Dossier 2: Deepfakes

Looking back at The Hmm ON deepfakes: Should we be worried about this technology?

On 17 June 2020 we organised The Hmm ON deepfakes, an event on our self-built livestream platform to talk further about deepfakes. With the event we wanted to find out whether deepfakes are the newest weapon for spreading fake news, or just harmless fun. We’ve invited three speakers to elaborate on this from three different perspectives.

Giorgio Patrini at The Hmm ON deepfakes

Our first speaker was Giorgio Patrini, co-founder and CEO of Deeptrace, an organisation that is researching and mapping the deepfake landscape. Besides that, they’re working on a detection solution that guarantees the integrity of visual media. Giorgio learned us that:

  • The number of deepfakes is growing explosively. In the first half of 2020, 52,000 new deepfakes were uploaded to the internet.
  • Most deep fakes that are made are pornographic deep fakes.
  • The human eye is very bad at recognising deepfakes. Our answer is only 8% better than a random guess.

§ Extracted records:
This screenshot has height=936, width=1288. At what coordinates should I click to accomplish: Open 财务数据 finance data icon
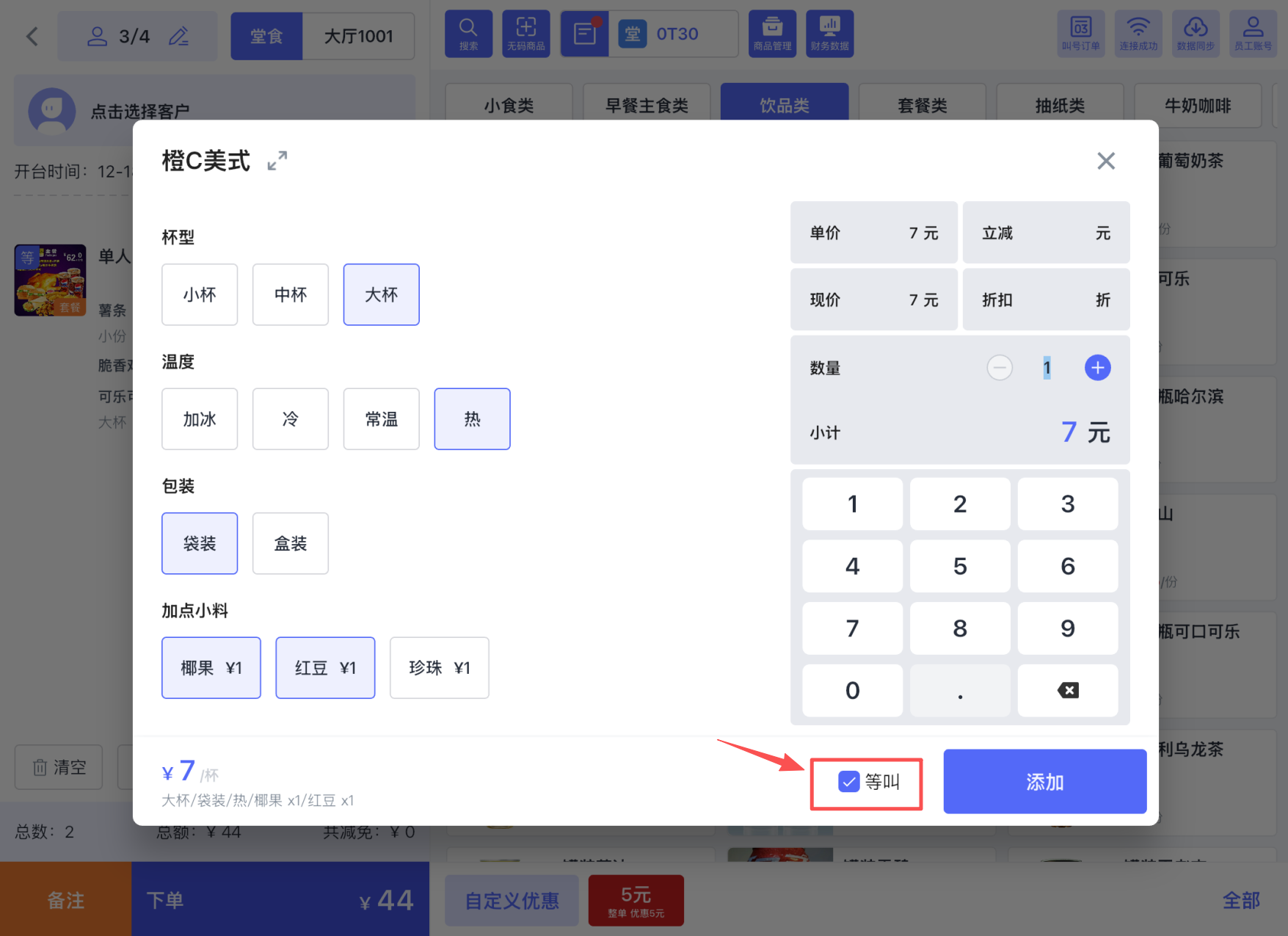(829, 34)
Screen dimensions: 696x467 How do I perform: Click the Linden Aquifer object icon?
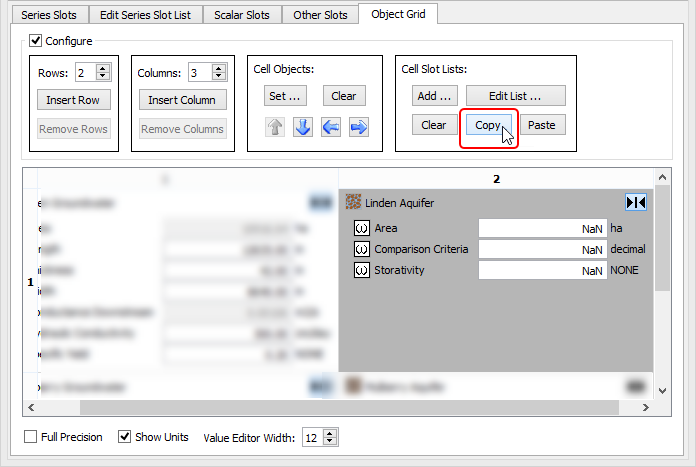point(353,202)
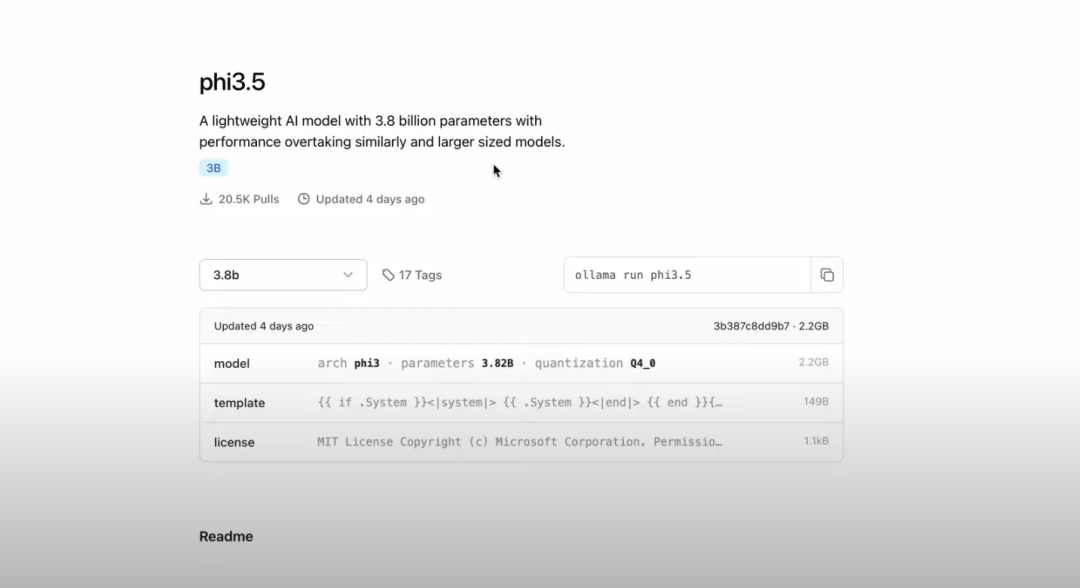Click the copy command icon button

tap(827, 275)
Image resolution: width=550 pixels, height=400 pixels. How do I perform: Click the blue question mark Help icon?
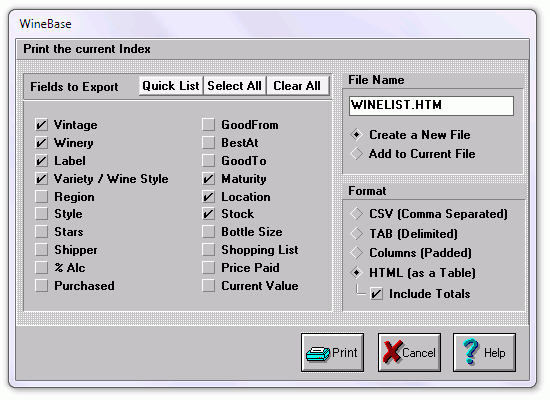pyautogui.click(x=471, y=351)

§ Tasks and exercises:
1: In the deepfakes event report, rewrite the part that opens with the words containing "Looking back at" and closes with "to the internet.", switching "livestream" to "streaming".
2: Condense the paragraph of the deepfakes event report that begins "Our first speaker was Giorgio Patrini" into a single sentence, keeping its main facts.
3: Carry on the deepfakes event report from its final sentence.
The material has nothing to do with the text on the deepfakes event.

§ Numbered answers:
1:
Looking back at The Hmm ON deepfakes: Should we be worried about this technology?

On 17 June 2020 we organised The Hmm ON deepfakes, an event on our self-built streaming platform to talk further about deepfakes. With the event we wanted to find out whether deepfakes are the newest weapon for spreading fake news, or just harmless fun. We’ve invited three speakers to elaborate on this from three different perspectives.

Giorgio Patrini at The Hmm ON deepfakes

Our first speaker was Giorgio Patrini, co-founder and CEO of Deeptrace, an organisation that is researching and mapping the deepfake landscape. Besides that, they’re working on a detection solution that guarantees the integrity of visual media. Giorgio learned us that:

  • The number of deepfakes is growing explosively. In the first half of 2020, 52,000 new deepfakes were uploaded to the internet.

2: The first speaker, Giorgio Patrini, is co-founder and CEO of Deeptrace, an organisation that researches and maps the deepfake landscape and is working on a detection solution that guarantees the integrity of visual media.

3:
  • Using deepfake technologies is accessible to everyone through open source software that is freely available online.
  • If you are not tech-savvy enough to create one yourself, there are several blogs where you can ‘order’ a custom made deepfake video.
  • Deepfakes are used for misinformation and social media fraud, but Giorgio is most concerned about deepfakes that attack (the reputation of) individuals or brands. He sees this happening more and more.

According to Giorgio we should stop the spread of deepfakes as soon as possible. The detection tool Deeptrace is working on is based on data driven deep learning technology. But the organisation also keeps an eye on bad deepfake actors and try to find out what their incentives are.

Jaron Harambam at The Hmm ON deepfakes

Sociologist and researcher on conspiracy theories Jaron Harambam thinks we shouldn’t be so worried about deepfakes. With his presentation he unpacked the moral panic surrounding the technology by looking back through history. Jaron showed us that:

  • Every new technology is first seen as a threat.
  • When television just came out, there was the same fear that it would affect our concept of truth. Some people were convinced that even the name, tell-a-vision, shows that the medium would be used for manipulation.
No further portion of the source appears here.